Exercise details:
Give the records again exactly, with every character kept.
─── Exercise materials ───
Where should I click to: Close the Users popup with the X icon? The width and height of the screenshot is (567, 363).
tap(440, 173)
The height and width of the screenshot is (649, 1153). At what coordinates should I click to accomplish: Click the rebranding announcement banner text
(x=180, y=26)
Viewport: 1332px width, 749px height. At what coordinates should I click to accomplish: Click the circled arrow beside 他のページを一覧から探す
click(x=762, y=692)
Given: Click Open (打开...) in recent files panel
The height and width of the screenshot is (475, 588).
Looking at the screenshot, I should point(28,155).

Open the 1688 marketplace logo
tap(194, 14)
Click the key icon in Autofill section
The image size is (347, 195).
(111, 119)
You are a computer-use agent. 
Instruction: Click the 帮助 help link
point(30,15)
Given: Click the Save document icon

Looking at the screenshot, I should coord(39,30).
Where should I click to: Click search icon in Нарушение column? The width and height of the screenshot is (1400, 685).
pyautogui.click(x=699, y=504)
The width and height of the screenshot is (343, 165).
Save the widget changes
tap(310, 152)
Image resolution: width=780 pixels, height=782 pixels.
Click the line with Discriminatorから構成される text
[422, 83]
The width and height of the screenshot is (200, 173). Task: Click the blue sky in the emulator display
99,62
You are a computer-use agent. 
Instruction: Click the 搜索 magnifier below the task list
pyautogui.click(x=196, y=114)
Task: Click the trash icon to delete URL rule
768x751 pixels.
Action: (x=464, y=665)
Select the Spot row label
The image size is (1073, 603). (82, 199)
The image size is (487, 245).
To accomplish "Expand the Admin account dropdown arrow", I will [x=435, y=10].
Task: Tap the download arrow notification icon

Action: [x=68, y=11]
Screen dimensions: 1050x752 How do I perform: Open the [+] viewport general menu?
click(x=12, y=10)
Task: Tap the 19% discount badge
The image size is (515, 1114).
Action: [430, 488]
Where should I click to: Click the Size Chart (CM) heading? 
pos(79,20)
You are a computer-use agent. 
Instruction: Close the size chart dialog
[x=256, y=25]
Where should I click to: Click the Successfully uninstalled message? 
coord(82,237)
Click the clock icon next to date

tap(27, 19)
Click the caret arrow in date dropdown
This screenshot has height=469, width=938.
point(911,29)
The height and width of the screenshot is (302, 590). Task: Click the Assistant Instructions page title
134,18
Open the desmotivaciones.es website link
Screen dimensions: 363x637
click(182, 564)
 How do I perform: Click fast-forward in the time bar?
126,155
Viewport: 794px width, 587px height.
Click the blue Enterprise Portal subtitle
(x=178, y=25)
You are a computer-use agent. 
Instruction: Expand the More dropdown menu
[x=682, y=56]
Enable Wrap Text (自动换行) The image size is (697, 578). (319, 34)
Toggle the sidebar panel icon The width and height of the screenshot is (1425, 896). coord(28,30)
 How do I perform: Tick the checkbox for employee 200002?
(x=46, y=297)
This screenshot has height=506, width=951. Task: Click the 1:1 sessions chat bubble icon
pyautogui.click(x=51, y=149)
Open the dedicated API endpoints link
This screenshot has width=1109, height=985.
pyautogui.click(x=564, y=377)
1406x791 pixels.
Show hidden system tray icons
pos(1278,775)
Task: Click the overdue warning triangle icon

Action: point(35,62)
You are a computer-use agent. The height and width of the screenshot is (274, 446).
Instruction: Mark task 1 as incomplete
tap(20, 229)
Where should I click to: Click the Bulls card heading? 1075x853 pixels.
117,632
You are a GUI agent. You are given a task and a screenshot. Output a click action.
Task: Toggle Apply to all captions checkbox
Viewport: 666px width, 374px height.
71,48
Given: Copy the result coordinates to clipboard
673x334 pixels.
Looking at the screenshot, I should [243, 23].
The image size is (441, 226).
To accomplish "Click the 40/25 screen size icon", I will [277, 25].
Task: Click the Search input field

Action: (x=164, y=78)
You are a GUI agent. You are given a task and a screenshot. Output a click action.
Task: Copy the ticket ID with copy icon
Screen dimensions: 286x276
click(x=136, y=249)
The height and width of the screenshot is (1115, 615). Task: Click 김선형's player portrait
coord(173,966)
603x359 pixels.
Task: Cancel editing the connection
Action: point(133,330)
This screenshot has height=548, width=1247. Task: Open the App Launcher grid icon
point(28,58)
───
Response below:
Where should I click to: Close the Users popup with the X icon? The width and height of the screenshot is (567, 363).
tap(440, 173)
The height and width of the screenshot is (649, 1153). At what coordinates should I click to accomplish: Click the rebranding announcement banner text
(x=180, y=26)
Viewport: 1332px width, 749px height. At what coordinates should I click to accomplish: Click the circled arrow beside 他のページを一覧から探す
click(x=762, y=692)
Given: Click Open (打开...) in recent files panel
The height and width of the screenshot is (475, 588).
Looking at the screenshot, I should point(28,155).

Open the 1688 marketplace logo
tap(194, 14)
Click the key icon in Autofill section
The image size is (347, 195).
(111, 119)
You are a computer-use agent. 
Instruction: Click the 帮助 help link
point(30,15)
Given: Click the Save document icon

Looking at the screenshot, I should coord(39,30).
Where should I click to: Click search icon in Нарушение column? The width and height of the screenshot is (1400, 685).
pyautogui.click(x=699, y=504)
The width and height of the screenshot is (343, 165).
Save the widget changes
tap(310, 152)
Image resolution: width=780 pixels, height=782 pixels.
Click the line with Discriminatorから構成される text
[422, 83]
The width and height of the screenshot is (200, 173). Task: Click the blue sky in the emulator display
99,62
You are a computer-use agent. 
Instruction: Click the 搜索 magnifier below the task list
pyautogui.click(x=196, y=114)
Task: Click the trash icon to delete URL rule
768x751 pixels.
Action: (x=464, y=665)
Select the Spot row label
The image size is (1073, 603). (82, 199)
The image size is (487, 245).
To accomplish "Expand the Admin account dropdown arrow", I will [x=435, y=10].
Task: Tap the download arrow notification icon

Action: [x=68, y=11]
Screen dimensions: 1050x752 How do I perform: Open the [+] viewport general menu?
click(x=12, y=10)
Task: Tap the 19% discount badge
The image size is (515, 1114).
Action: [430, 488]
Where should I click to: Click the Size Chart (CM) heading? 
pos(79,20)
You are a computer-use agent. 
Instruction: Close the size chart dialog
[x=256, y=25]
Where should I click to: Click the Successfully uninstalled message? 
coord(82,237)
Click the clock icon next to date

tap(27, 19)
Click the caret arrow in date dropdown
This screenshot has height=469, width=938.
point(911,29)
The height and width of the screenshot is (302, 590). Task: Click the Assistant Instructions page title
134,18
Open the desmotivaciones.es website link
Screen dimensions: 363x637
click(182, 564)
 How do I perform: Click fast-forward in the time bar?
126,155
Viewport: 794px width, 587px height.
Click the blue Enterprise Portal subtitle
(x=178, y=25)
You are a computer-use agent. 
Instruction: Expand the More dropdown menu
[x=682, y=56]
Enable Wrap Text (自动换行) The image size is (697, 578). (319, 34)
Toggle the sidebar panel icon The width and height of the screenshot is (1425, 896). coord(28,30)
 How do I perform: Tick the checkbox for employee 200002?
(x=46, y=297)
This screenshot has height=506, width=951. Task: Click the 1:1 sessions chat bubble icon
pyautogui.click(x=51, y=149)
Open the dedicated API endpoints link
This screenshot has width=1109, height=985.
pyautogui.click(x=564, y=377)
1406x791 pixels.
Show hidden system tray icons
pos(1278,775)
Task: Click the overdue warning triangle icon

Action: point(35,62)
You are a computer-use agent. The height and width of the screenshot is (274, 446).
Instruction: Mark task 1 as incomplete
tap(20, 229)
Where should I click to: Click the Bulls card heading? 1075x853 pixels.
117,632
You are a GUI agent. You are given a task and a screenshot. Output a click action.
Task: Toggle Apply to all captions checkbox
Viewport: 666px width, 374px height.
71,48
Given: Copy the result coordinates to clipboard
673x334 pixels.
Looking at the screenshot, I should [243, 23].
The image size is (441, 226).
To accomplish "Click the 40/25 screen size icon", I will [277, 25].
Task: Click the Search input field

Action: (x=164, y=78)
You are a GUI agent. You are given a task and a screenshot. Output a click action.
Task: Copy the ticket ID with copy icon
Screen dimensions: 286x276
click(x=136, y=249)
The height and width of the screenshot is (1115, 615). Task: Click 김선형's player portrait
coord(173,966)
603x359 pixels.
Task: Cancel editing the connection
Action: point(133,330)
This screenshot has height=548, width=1247. Task: Open the App Launcher grid icon
point(28,58)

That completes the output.